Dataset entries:
..............................

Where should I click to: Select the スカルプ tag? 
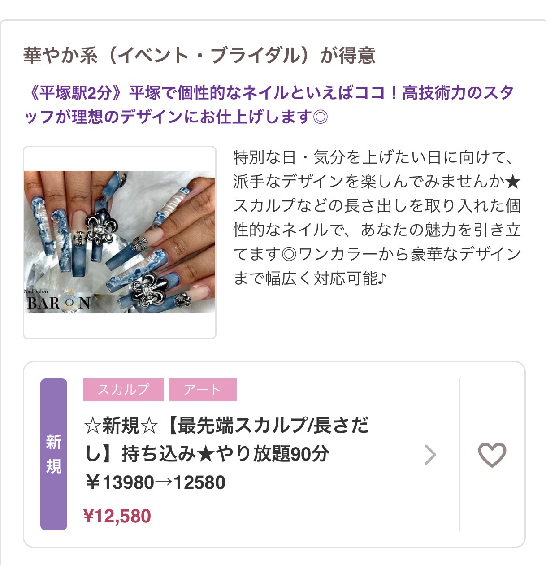point(123,389)
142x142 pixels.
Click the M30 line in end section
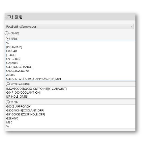pos(9,122)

..............................

• [Required work]:
What you return must be the entries above, exactly as they appear, without any pictures.

• [Response to the task]:
Where should I click to: Select the スカルプ tag? 
point(123,389)
142x142 pixels.
Click the M30 line in end section
pos(9,122)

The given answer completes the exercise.